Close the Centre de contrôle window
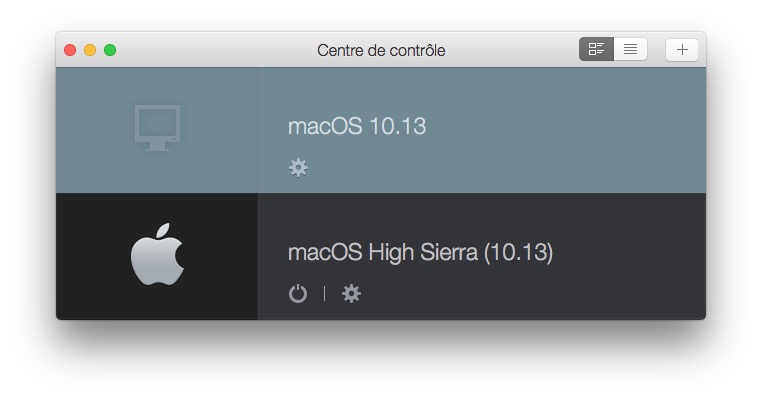 tap(70, 50)
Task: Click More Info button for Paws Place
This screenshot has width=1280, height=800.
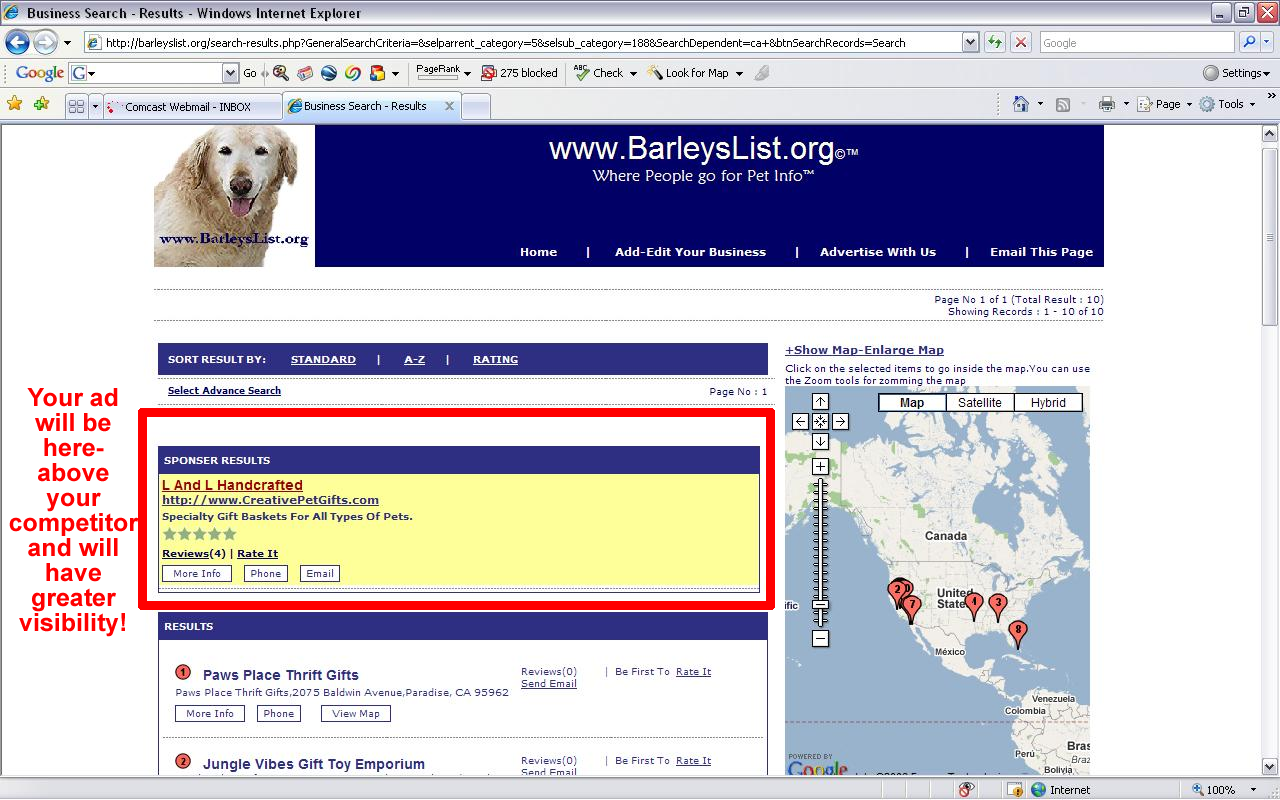Action: point(209,714)
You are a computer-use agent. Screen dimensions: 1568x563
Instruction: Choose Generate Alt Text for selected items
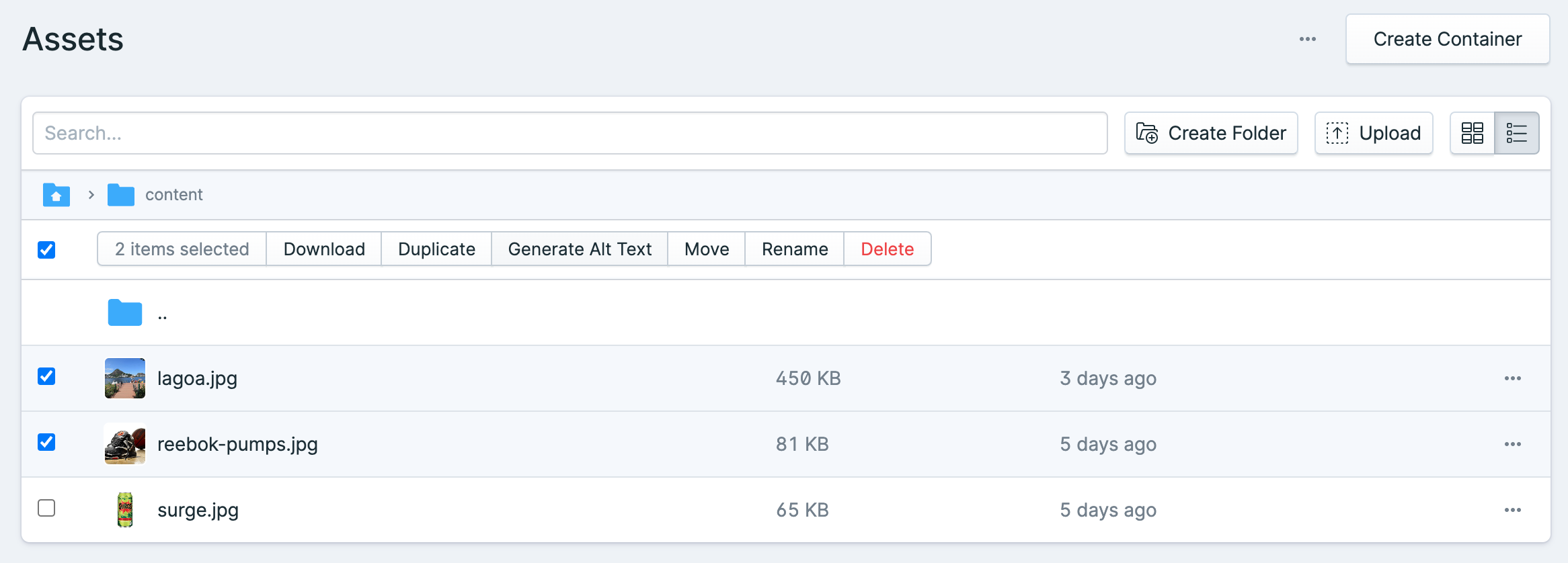(580, 249)
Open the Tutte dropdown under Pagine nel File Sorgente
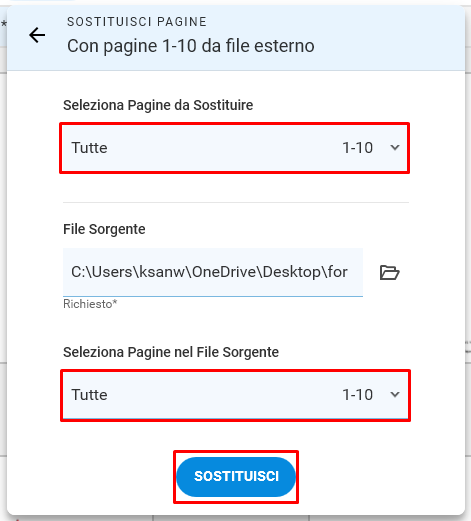471x521 pixels. coord(235,395)
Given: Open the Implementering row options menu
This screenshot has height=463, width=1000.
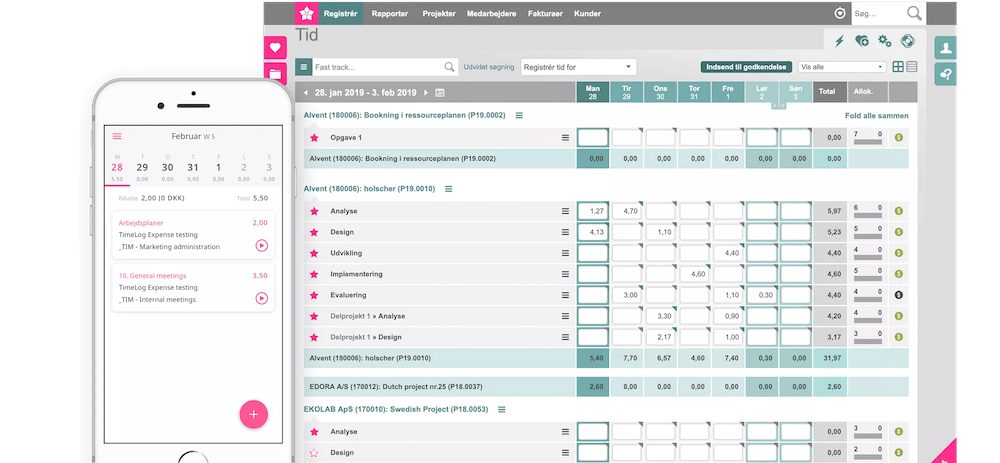Looking at the screenshot, I should [565, 274].

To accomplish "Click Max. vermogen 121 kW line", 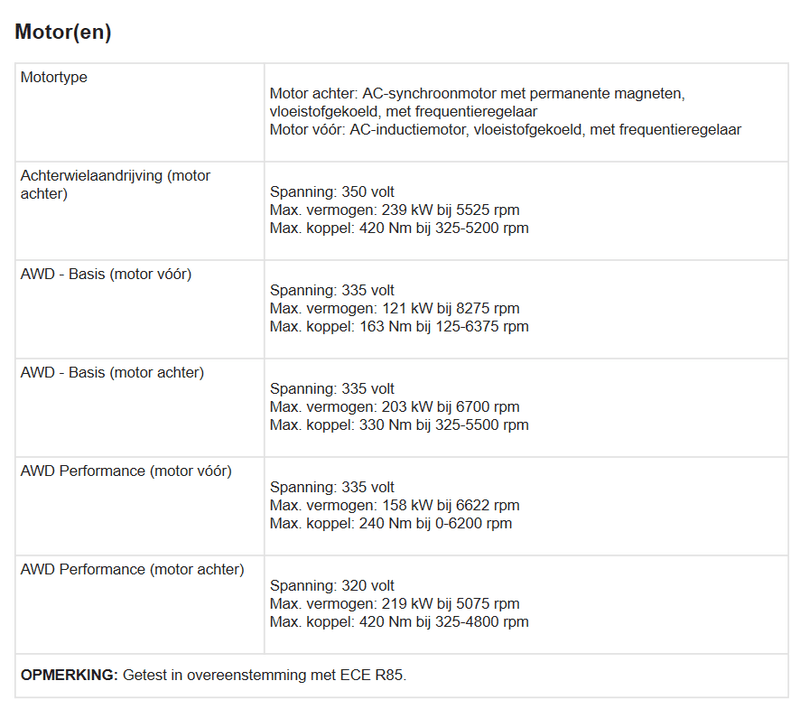I will click(394, 308).
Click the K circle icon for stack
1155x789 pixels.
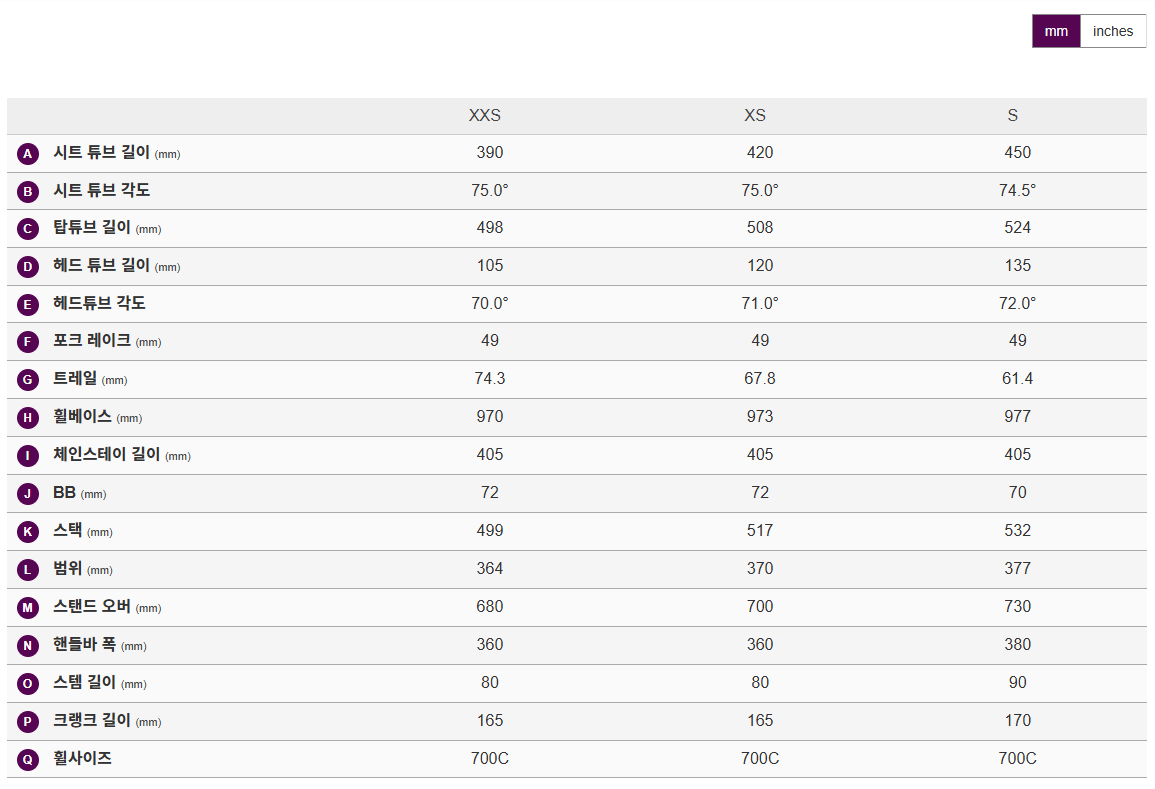click(x=28, y=532)

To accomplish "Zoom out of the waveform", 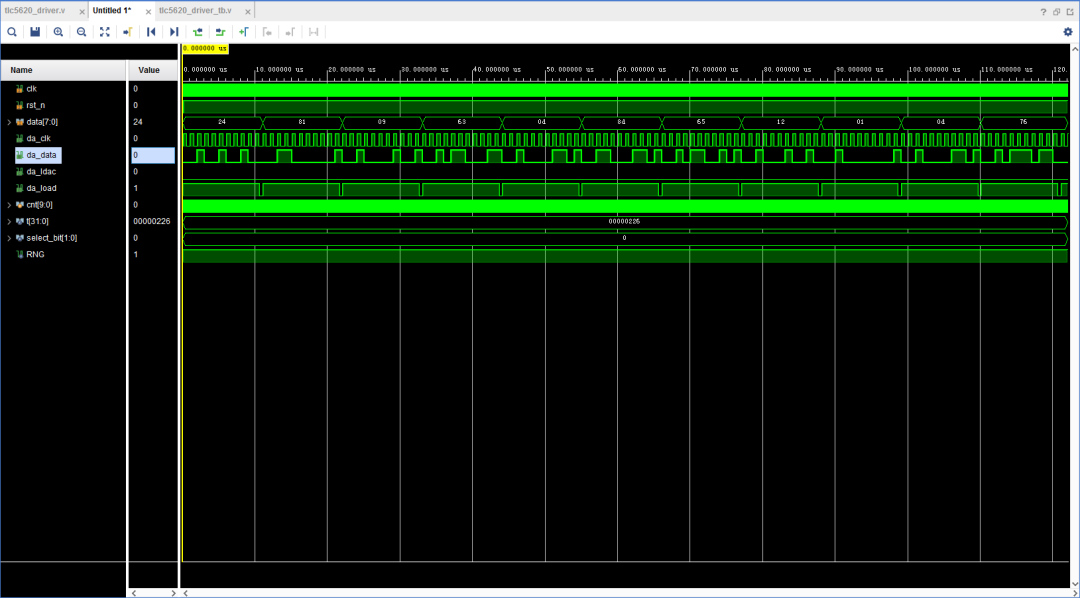I will click(80, 32).
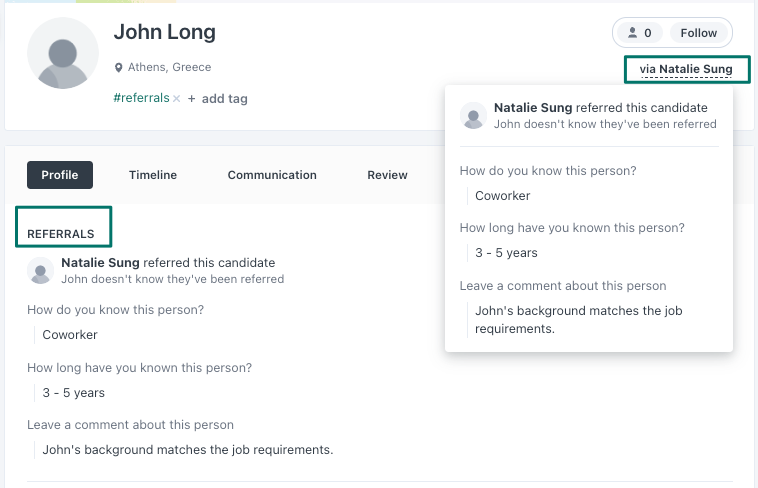Open the Timeline tab

coord(153,175)
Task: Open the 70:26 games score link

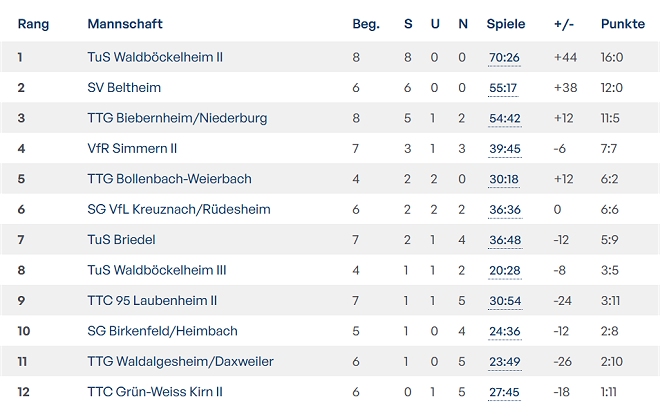Action: tap(504, 57)
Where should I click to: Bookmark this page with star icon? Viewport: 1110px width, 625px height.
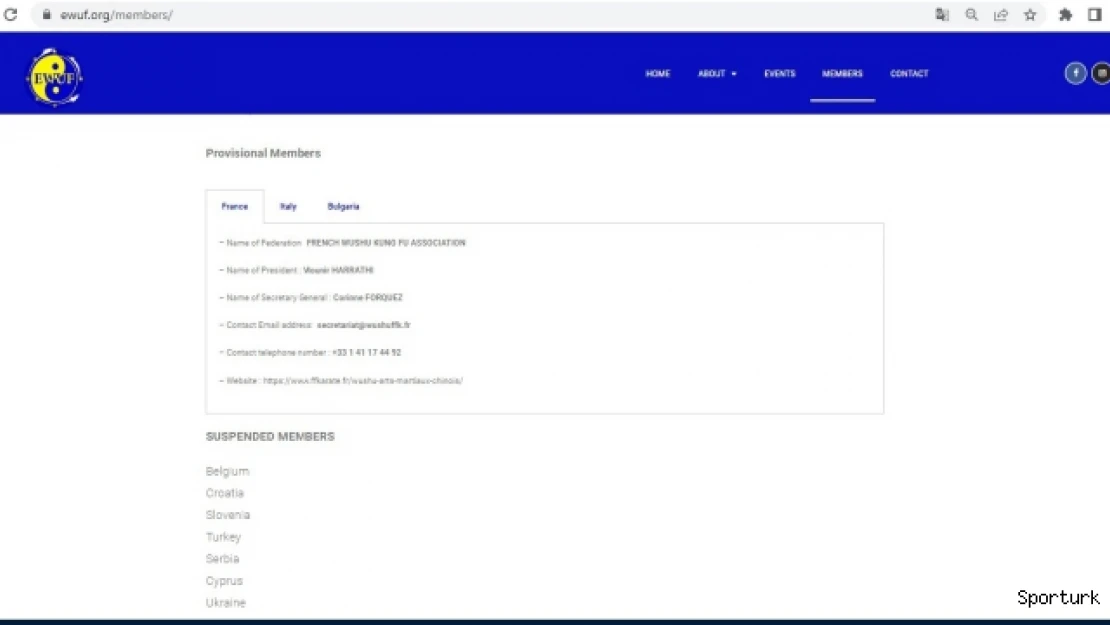pyautogui.click(x=1030, y=15)
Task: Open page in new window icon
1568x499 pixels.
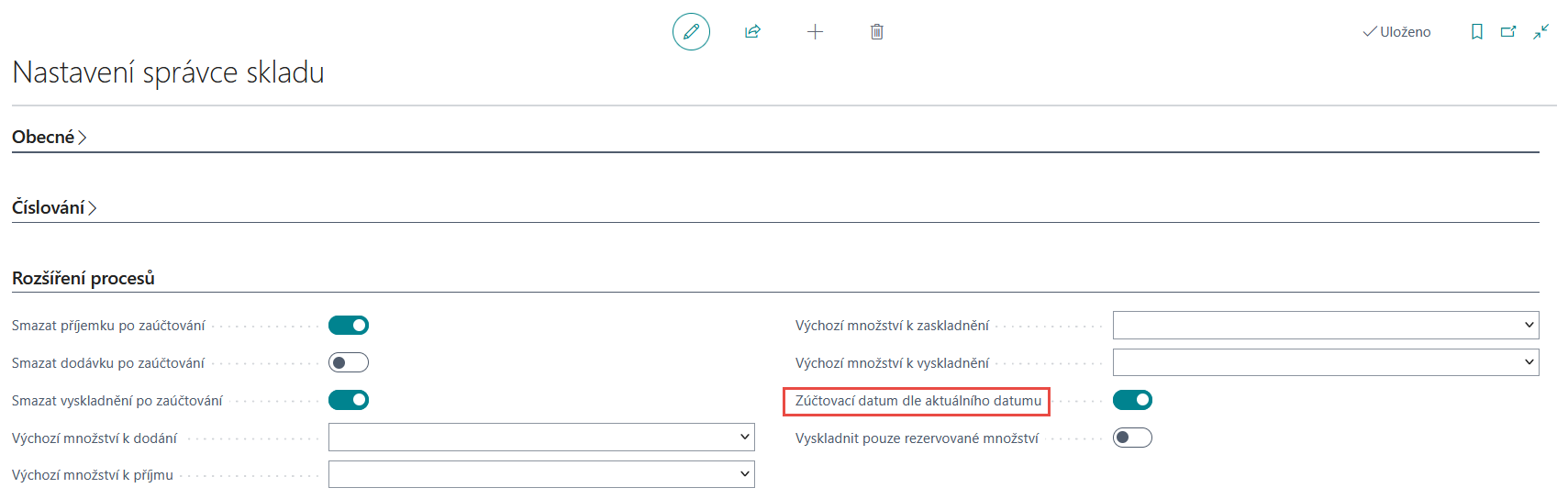Action: [x=1508, y=32]
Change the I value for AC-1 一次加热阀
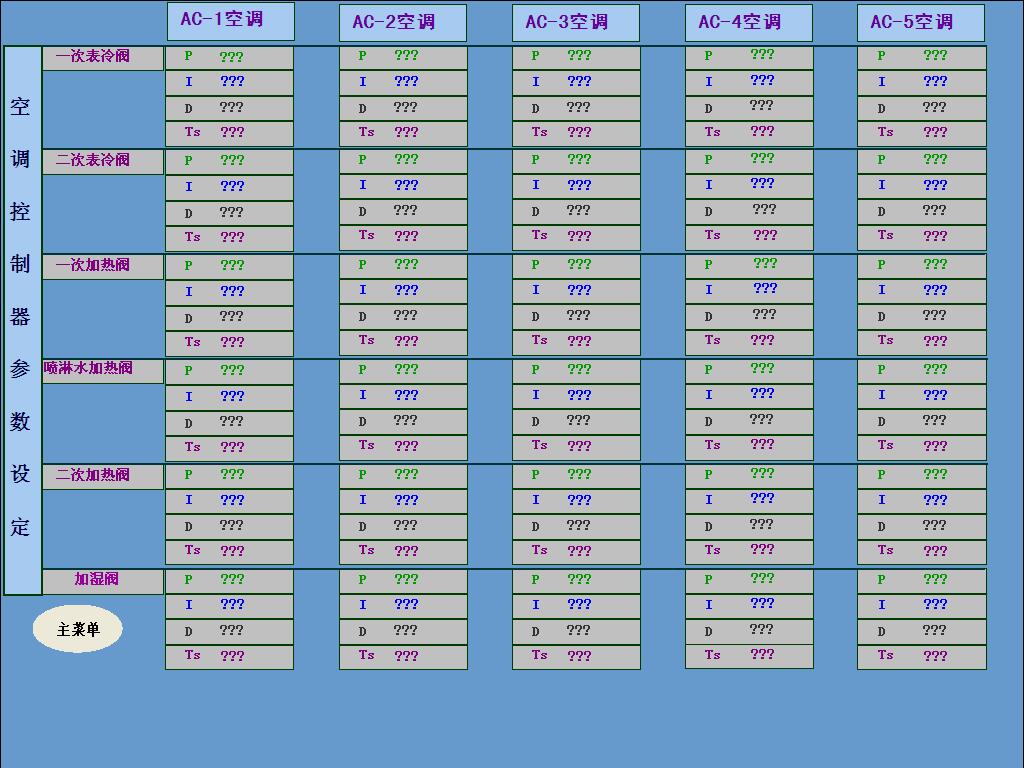Viewport: 1024px width, 768px height. click(232, 292)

**Required work**
Restate word for word each line from the one containing "Task: Open page in new window icon" through the end of the material, pictures excluded.

**Output for this task**
Task: Open page in new window icon
1568x499 pixels.
Action: [x=1508, y=32]
Change the I value for AC-1 一次加热阀
Viewport: 1024px width, 768px height. click(232, 292)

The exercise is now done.